Reproduce the listing word for word, beginning with its first line and stopping after the line that contains "pos(205,34)". Include both of those lines and nothing beyond them.

********************

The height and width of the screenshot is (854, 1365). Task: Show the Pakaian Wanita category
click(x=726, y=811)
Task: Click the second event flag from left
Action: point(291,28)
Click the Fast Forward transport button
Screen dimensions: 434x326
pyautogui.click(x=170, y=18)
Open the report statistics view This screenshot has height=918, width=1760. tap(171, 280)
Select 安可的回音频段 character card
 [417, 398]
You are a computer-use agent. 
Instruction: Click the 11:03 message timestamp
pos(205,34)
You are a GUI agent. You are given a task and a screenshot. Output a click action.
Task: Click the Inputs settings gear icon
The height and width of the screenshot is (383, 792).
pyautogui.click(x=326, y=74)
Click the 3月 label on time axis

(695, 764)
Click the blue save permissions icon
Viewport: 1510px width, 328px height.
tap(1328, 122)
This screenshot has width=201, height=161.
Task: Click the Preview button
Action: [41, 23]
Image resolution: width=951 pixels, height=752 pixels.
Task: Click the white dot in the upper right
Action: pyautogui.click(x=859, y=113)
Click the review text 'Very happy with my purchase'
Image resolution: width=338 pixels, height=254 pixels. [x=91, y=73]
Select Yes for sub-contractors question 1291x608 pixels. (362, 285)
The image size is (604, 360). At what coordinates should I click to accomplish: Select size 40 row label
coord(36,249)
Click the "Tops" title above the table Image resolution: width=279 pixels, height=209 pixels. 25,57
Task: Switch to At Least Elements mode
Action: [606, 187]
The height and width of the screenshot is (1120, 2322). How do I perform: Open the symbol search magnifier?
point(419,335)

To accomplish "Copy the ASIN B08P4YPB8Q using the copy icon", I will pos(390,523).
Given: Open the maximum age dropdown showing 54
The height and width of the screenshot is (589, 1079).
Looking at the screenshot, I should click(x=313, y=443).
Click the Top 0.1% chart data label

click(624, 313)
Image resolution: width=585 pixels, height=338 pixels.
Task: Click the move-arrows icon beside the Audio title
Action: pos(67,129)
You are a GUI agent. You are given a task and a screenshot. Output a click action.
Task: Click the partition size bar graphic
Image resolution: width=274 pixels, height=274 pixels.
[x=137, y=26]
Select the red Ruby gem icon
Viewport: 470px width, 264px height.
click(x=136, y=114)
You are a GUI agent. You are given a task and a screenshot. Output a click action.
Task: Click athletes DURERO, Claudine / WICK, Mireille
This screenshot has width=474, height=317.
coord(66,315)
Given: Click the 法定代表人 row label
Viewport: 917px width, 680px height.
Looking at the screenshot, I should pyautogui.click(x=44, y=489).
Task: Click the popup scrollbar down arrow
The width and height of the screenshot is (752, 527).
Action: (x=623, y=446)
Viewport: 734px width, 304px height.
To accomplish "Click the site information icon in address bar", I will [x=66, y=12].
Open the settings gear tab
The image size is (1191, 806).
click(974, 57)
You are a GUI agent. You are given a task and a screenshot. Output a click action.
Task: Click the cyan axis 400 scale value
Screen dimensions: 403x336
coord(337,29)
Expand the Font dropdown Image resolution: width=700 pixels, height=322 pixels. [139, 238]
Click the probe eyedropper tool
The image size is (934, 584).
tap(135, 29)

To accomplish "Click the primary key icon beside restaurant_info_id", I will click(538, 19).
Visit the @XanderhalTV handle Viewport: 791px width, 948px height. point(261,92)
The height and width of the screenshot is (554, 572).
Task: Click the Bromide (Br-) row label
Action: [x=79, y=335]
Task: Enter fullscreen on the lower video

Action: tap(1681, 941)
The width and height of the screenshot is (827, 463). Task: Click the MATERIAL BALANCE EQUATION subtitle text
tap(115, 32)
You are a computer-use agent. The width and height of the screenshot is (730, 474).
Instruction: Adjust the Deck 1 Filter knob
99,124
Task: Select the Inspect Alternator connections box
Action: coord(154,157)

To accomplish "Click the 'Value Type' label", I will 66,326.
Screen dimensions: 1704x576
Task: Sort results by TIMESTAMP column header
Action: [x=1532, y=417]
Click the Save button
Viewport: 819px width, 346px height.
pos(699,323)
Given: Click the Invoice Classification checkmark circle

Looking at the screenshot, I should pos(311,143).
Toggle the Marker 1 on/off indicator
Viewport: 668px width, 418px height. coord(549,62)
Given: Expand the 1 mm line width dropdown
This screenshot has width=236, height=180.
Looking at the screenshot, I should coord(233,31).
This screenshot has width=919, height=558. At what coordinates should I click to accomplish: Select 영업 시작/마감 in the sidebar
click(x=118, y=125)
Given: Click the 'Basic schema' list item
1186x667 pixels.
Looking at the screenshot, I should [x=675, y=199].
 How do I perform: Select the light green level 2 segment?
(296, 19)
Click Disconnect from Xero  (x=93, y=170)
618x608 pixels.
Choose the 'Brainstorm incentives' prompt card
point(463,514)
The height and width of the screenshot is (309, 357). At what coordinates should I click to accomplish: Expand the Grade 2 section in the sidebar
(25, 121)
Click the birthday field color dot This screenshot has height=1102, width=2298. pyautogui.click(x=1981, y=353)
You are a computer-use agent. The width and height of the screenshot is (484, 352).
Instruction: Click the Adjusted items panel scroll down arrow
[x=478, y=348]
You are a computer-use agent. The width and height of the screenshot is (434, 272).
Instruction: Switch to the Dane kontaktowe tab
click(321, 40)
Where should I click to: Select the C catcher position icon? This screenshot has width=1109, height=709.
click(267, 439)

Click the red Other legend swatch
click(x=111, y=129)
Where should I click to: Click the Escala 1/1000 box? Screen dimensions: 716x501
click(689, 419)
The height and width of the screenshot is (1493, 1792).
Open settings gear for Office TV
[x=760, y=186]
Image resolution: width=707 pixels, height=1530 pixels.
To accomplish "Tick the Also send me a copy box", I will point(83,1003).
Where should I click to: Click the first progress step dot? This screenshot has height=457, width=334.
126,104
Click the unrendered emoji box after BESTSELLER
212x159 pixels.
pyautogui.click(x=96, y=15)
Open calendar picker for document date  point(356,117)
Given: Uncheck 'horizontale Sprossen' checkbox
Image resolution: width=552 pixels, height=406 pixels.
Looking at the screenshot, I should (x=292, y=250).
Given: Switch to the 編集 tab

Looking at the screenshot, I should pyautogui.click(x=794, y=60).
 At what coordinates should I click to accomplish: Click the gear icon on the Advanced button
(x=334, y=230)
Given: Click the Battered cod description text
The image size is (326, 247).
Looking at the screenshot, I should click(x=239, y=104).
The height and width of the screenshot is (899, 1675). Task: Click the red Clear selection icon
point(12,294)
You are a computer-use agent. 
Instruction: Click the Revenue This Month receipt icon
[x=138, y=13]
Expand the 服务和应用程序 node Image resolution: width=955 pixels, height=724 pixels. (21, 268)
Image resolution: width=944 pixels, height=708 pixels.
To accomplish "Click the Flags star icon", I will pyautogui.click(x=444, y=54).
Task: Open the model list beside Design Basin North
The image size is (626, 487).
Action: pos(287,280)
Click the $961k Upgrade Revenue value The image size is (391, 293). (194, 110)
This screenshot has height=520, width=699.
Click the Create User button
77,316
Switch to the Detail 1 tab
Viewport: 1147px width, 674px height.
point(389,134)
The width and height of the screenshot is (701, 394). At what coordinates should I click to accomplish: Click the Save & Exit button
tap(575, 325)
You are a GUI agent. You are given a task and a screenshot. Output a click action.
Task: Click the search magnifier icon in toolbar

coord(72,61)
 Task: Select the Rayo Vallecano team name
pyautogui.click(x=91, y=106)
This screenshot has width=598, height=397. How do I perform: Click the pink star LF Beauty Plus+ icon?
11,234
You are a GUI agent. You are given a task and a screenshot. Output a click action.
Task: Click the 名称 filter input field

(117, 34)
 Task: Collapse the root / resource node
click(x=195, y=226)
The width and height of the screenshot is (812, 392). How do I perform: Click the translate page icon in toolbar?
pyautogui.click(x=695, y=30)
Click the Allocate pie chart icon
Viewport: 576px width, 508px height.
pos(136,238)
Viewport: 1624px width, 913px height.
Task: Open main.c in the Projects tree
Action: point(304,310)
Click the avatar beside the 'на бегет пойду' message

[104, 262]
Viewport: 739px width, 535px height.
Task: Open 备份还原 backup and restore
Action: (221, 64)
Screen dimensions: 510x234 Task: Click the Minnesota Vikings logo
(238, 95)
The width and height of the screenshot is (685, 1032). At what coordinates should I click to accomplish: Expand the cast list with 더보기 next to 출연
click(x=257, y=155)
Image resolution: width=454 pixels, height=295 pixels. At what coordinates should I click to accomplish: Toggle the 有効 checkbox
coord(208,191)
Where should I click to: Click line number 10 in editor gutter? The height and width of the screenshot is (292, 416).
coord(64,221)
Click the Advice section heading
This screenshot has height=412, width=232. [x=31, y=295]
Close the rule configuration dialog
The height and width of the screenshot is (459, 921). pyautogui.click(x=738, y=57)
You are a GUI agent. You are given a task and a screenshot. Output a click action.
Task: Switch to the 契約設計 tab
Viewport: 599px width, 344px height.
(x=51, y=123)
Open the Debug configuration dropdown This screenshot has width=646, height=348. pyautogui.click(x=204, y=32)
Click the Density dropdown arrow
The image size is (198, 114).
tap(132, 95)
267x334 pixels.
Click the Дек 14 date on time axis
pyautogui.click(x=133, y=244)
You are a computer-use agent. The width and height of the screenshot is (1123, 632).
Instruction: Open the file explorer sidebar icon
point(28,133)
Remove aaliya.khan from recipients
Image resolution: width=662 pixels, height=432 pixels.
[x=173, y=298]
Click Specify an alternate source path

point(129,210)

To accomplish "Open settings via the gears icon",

********************

**Final answer**
The height and width of the screenshot is (854, 1365). Task: Show the Pakaian Wanita category
click(x=726, y=811)
Task: Click the second event flag from left
Action: point(291,28)
Click the Fast Forward transport button
Screen dimensions: 434x326
pyautogui.click(x=170, y=18)
Open the report statistics view This screenshot has height=918, width=1760. tap(171, 280)
Select 安可的回音频段 character card
 [417, 398]
You are a computer-use agent. 
Instruction: Click the 11:03 message timestamp
pos(205,34)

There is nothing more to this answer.